As time pushed me further from the shore of the end of my relationship and I started to breathe deep again, I observed the very real fact that my time with Christ felt much more authentic… more tangible than it had over the last few years. But I had never stopped going to church, never stopped spending time in the Word, never stopped praying – so I didn’t understand why my time with the Lord post-relationship felt so different, so much better. I had been convinced that my relationship had not impacted my spiritual life at all. Well then, why did my devotional times feel more real, more productive, more connected? I didn’t understand until I went back through my prayer journals, those very ones meant to be a legacy for others.
I dug out my books, sifted through dates, and started reading back before I met the person who ultimately left me – which at the time was about a four and half year difference to the day. Two things stood out to me like fire in the night. The first is that God’s sovereignty is undeniable. The way He works every detail into His master blueprint for each of our lives is nothing short of a phenomenon. I never recognize His might the way it requires until I’m reading my own words in my own handwriting years after I’ve written them. (If you keep journals, go back and read and marvel.) The interweaving of His purpose and our free will is elusive and divine, too great for this world and too great for my mind.

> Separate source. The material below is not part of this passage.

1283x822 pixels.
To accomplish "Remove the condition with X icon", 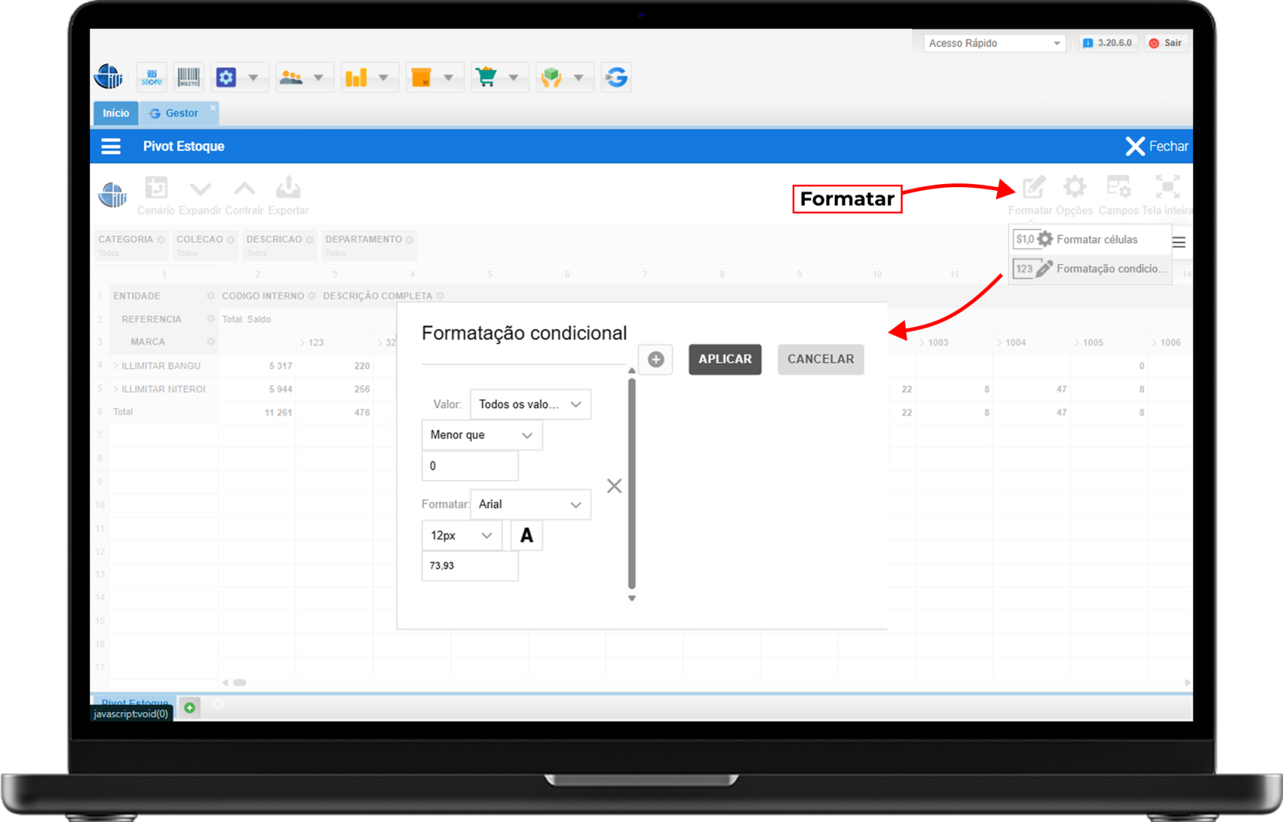I will click(x=614, y=486).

The second torch was the scorching truth that although my consistency in meeting with Him hadn’t changed, my relationship to Him had. I watched my words mean less and less as each day went by. I watched worship and abiding turn into a check in a box. But it wasn’t just that. I noticed the content of what used to be love letters to my Lord, turn into cold, corporate asks. I was using God as an ATM, going to Him simply because I wanted quick cash, an easy fix, and a happy life. Every one of my prayers was a Christmas list from a child ready to stomp a foot at any answer but ‘yes’. Can you picture a doting father heartbroken over a child who has no interest in him, but is simply waiting for a payout? I broke His heart… a thousand times and counting. No wonder my time with Him felt different.
Oswald Chambers said, “God has one destined end for mankind – holiness! His one aim is the production of saints. God is not an eternal blessing machine for men. He did not come to save men out of pity. He came to save men because He created them to be holy.” The production of saints does not come from a life of eternal blessings. It’s not His role to delve out gifts like Santa because that’s not what loving fathers do. And He didn’t delve them out to me and I’m so glad. These journals I meant to be a legacy of faith instead tell the story of Violet Beauregarde in Willy Wonka’s Chocolate Factory demanding, “Daddy, I want it now!” They tell the story of someone yelling, “Crucify Him!” to push the attention and blame away from the person in the mirror.

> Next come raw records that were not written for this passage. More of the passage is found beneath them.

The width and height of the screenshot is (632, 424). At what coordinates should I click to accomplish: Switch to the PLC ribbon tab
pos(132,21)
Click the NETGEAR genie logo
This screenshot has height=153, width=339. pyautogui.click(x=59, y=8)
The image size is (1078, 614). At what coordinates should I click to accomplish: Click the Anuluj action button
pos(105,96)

Dr. Timothy Keller often says the definition of the gospel is that we more depraved than we ever dared think, and we’re more loved than we ever dared hope. I’ve learned this truth more than I ever wanted to, and more than I ever thought I needed to. The sheer difficulty of writing this out to share with you is an indicator of the depth of the depravity I’ve discovered in my own soul. Though the ability to actually write and share it, is proof of the safety and freedom I have in the mercy of Him. I’m so thankful for that liberation, and I hope it freshly frees you too.